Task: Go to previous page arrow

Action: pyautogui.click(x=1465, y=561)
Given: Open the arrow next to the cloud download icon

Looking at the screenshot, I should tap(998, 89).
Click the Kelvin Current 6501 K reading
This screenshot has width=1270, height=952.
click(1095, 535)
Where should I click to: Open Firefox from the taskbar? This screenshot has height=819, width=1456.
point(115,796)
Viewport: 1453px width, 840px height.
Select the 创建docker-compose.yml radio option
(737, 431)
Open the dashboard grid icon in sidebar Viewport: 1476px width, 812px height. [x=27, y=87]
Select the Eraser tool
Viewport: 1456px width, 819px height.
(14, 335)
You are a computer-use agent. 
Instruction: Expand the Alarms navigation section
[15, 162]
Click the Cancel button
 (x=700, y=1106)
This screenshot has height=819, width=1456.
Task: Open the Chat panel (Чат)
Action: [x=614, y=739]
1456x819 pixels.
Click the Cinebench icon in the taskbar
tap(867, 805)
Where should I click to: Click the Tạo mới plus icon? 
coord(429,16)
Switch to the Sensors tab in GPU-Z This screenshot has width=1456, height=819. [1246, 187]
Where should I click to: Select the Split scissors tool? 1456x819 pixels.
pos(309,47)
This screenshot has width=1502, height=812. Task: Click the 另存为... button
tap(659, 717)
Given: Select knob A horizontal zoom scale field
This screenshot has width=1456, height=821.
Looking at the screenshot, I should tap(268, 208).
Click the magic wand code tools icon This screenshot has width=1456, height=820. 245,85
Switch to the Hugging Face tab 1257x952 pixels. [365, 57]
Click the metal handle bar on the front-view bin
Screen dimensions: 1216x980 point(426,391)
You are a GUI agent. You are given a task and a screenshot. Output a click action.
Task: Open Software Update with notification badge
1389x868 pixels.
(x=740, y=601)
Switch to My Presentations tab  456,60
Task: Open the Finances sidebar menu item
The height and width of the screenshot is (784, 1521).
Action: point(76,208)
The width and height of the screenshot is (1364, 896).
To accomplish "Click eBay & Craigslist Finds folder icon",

────────────────────────────────────────

§ **EXERCISE PROMPT**: When a line holds the string "agent", pull it out of the listing.

§ **TASK ANSWER**:
You are a computer-use agent. 
You are a GUI agent. You are given a task and a screenshot. Output a click action.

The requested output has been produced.